Participating in this fitness challenge is skewing my sense of perspective a bit. At this week's weigh-in on Monday morning, I found myself terribly frustrated at:

  • the discrepancy between scales again (note to self...I just assume that my official weigh-in result will be 4-5 lbs heavier than the result provided moments earlier on The Scale I Like)
  • the fact that I only lost 2 lbs in the preceding week
In the grand scheme of things, I should be thrilled that I've dropped another 2 lbs but part of the fitness challenge is trying to reach target percentages each week and I keep falling just a touch shy. The competitive part of me is sorry that I started the South Beach diet (loving it!) and exercise regimen several weeks before the challenge because that's when 20 lbs just melted off. I'd be kicking butt in this competition right now if I'd waited! 

However, that's not the point. I needed to lose it and there was no need to wait for the challenge. I have to keep telling myself that, especially when our fitness club posts the results of all four teams and my wife and I are the only ones on our team and, as a result, we're miles behind in the points tally.

During my private training session on Tuesday morning, after doing laps of walking lunges and squats while holding two 15 lb kettlebells followed by some upper body strength training, trainer D walks me over to the Stairmaster, which left me a total sweaty, gasping wreck the first time she had me use it. This time, I climb on and, as I trudge up its endless incline, D and I chat. I find myself increasing the steps per minute. Finally, at the 8:00 minute mark in a 10:00 minute sessions, D looks at me and says, "you realize you've been on this for 8 minutes and you've been talking with me the entire time. You couldn't do that before."

She's right. I'm finding that I can do a lot of things that I used to be able to do but haven't be capable of for quite some time. 

At Friday night's team session, it was the dreaded intervals on the treadmill. The first session had been miserable with a series of quarter-mile high and low stretches. This time? Quarter mile low followed by half mile high, quarter low, quarter high, quarter low, quarter high and cool-down. I was dreading it. I've never liked running (bikes and swimming for me, thank you) but could do it when needed. Friday night? Cruised through the half mile and actually increased my pace on the final high impact quarter mile. What the hell's up with that? I even did the same workout voluntarily on Monday morning just to prove to myself that it wasn't a fluke.

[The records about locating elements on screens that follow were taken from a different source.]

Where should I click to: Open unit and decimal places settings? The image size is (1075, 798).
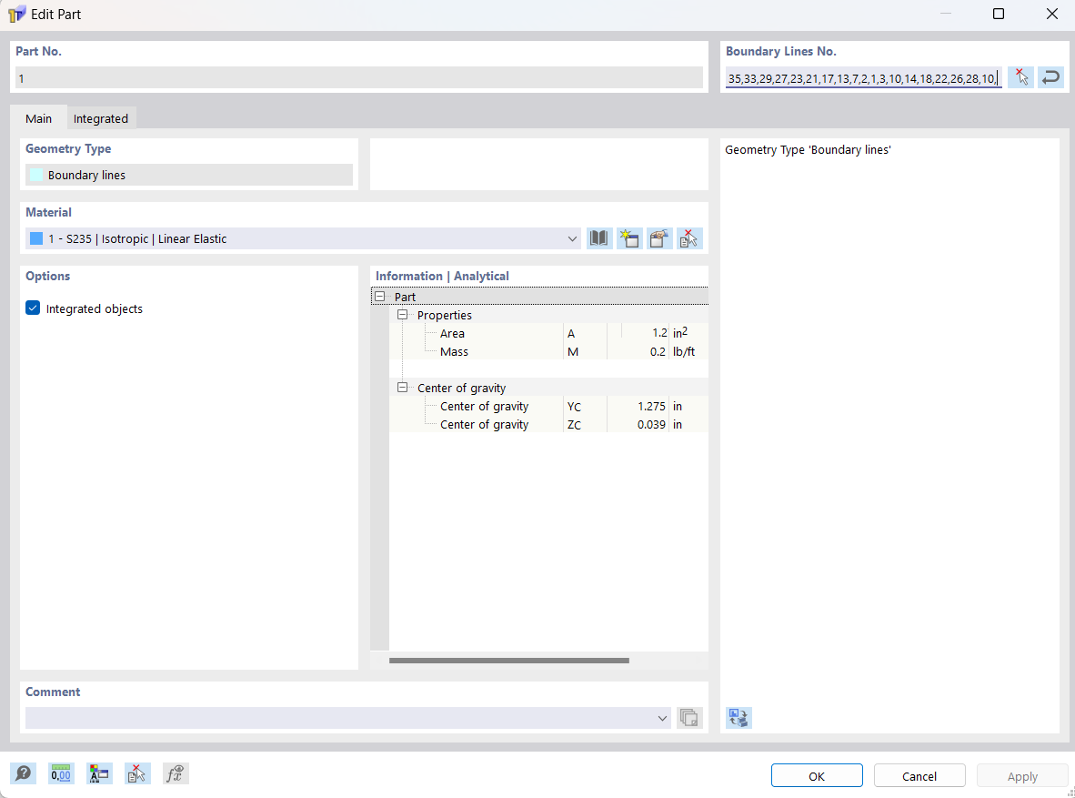[60, 773]
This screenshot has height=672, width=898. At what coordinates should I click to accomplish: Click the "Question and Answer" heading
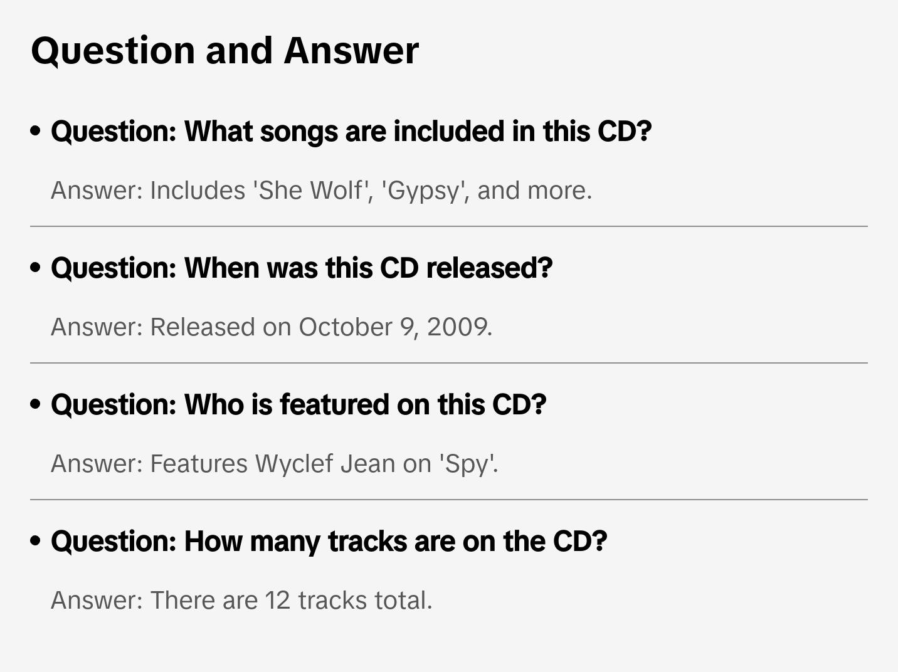(225, 50)
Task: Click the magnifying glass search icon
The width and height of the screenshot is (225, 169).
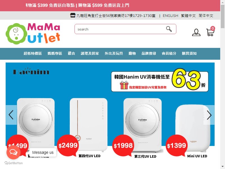Action: click(x=169, y=29)
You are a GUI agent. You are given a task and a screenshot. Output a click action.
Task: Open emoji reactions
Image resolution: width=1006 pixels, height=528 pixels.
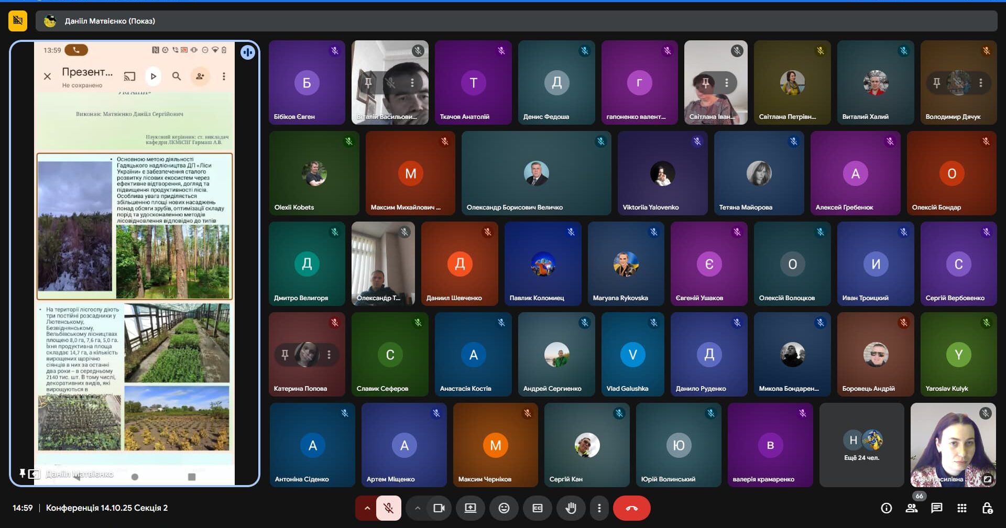tap(504, 508)
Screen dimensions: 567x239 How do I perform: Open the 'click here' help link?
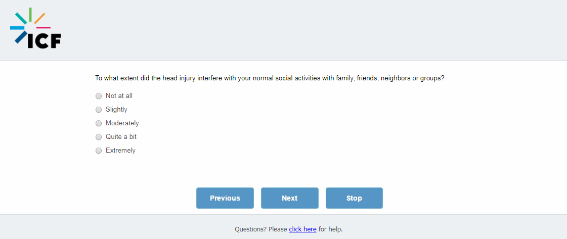(302, 229)
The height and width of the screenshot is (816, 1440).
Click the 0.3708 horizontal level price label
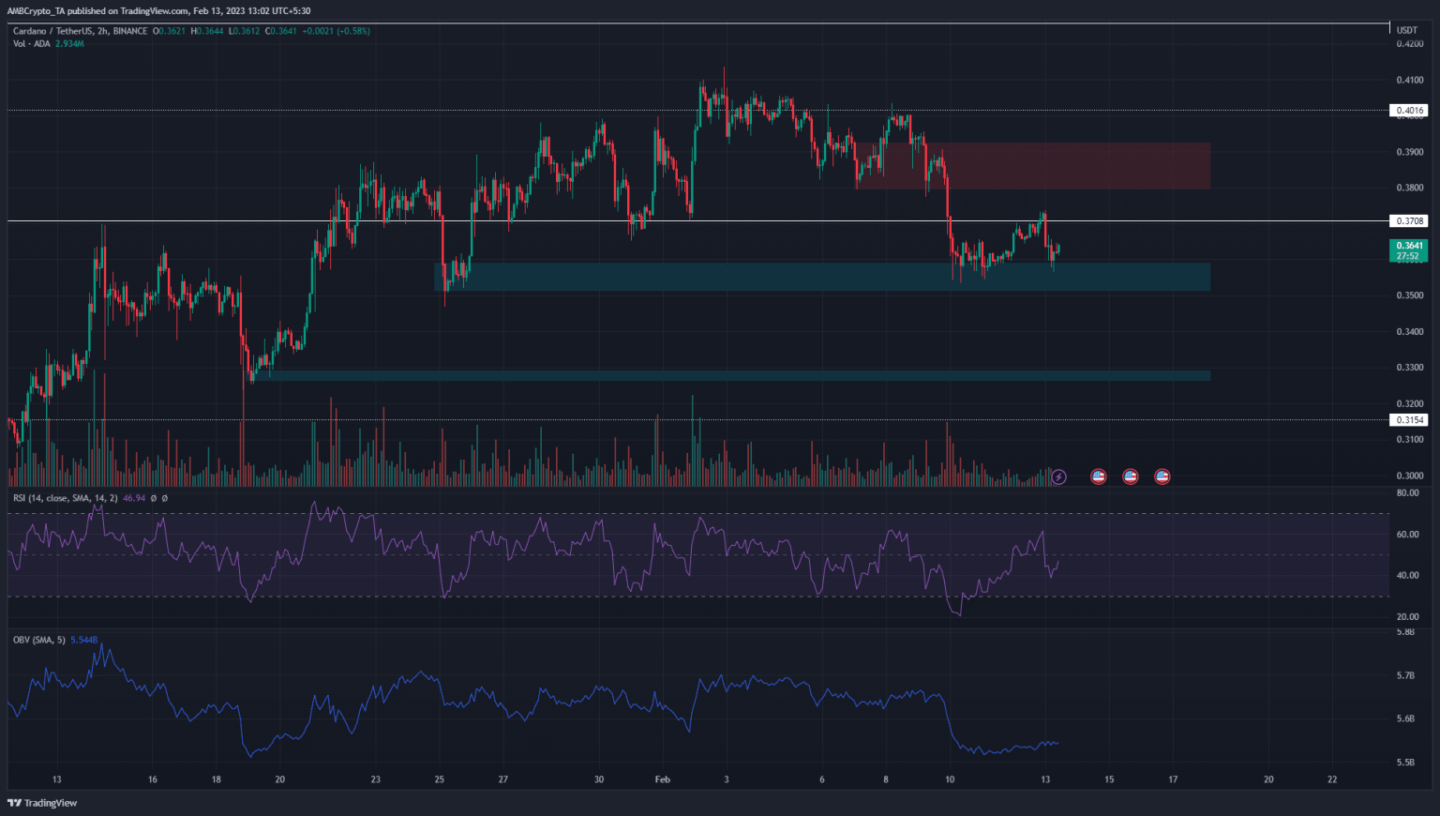[1408, 221]
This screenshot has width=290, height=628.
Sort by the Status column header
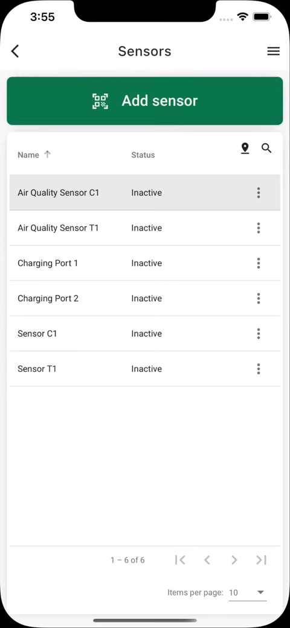[143, 155]
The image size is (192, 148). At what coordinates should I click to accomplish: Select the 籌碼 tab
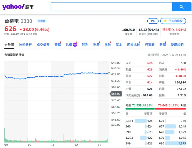[58, 45]
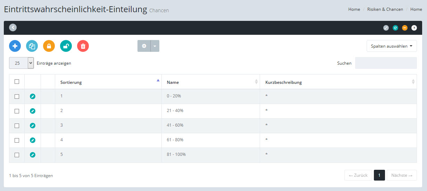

Yes, I dropped 2 lbs last week and other people in the challenge dropped more. Good for them but good for me, too. Sure, the team stuff is fine, but I'm not looking for a trophy at the end of this. I'm looking for the opportunity to donate all of the new pants that I bought two weeks ago because I'm even thinner. I'm looking to keep dropping weight steadily and then keep it off. I'm looking to reach my next major target so I can buy myself an iPad as a reward.

I've got a long way to go and a lot of weight to lose before I get there but I'm just keeping it all in perspective.